Description of the task: Using the listing below, work out how many lines carry the word "will", and state nothing but that number.
*** Opening Record extracts ***
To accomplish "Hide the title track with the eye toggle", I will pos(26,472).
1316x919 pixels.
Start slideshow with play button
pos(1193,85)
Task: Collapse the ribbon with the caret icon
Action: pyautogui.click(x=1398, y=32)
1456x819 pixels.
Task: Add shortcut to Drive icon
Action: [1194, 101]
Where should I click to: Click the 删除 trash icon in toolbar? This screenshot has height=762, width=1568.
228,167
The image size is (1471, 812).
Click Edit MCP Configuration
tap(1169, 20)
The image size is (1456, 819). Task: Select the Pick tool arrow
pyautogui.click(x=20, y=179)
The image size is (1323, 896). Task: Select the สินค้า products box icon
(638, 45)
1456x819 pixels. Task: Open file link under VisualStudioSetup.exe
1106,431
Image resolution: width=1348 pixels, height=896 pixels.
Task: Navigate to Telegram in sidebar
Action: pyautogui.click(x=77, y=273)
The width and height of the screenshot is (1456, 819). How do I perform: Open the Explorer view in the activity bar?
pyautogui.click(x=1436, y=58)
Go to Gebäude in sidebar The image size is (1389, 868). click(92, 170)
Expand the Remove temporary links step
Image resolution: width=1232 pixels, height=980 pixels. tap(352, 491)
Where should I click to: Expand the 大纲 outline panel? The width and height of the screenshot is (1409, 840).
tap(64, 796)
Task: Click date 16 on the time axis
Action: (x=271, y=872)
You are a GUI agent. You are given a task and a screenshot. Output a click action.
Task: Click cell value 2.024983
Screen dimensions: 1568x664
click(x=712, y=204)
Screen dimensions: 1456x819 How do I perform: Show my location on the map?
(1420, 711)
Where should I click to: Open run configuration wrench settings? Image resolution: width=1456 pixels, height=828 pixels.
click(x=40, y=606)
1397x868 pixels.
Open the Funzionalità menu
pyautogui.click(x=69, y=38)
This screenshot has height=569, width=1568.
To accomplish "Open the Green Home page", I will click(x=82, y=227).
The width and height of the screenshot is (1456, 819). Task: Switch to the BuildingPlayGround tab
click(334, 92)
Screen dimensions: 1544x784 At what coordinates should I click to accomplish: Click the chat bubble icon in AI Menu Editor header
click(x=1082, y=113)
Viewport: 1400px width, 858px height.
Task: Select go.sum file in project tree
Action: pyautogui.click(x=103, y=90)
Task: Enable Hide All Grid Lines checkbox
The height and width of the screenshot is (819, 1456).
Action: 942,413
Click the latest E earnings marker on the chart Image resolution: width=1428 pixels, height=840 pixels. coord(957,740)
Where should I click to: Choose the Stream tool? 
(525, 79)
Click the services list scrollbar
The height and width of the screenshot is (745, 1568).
*** Closing Record extracts ***
Your response: 2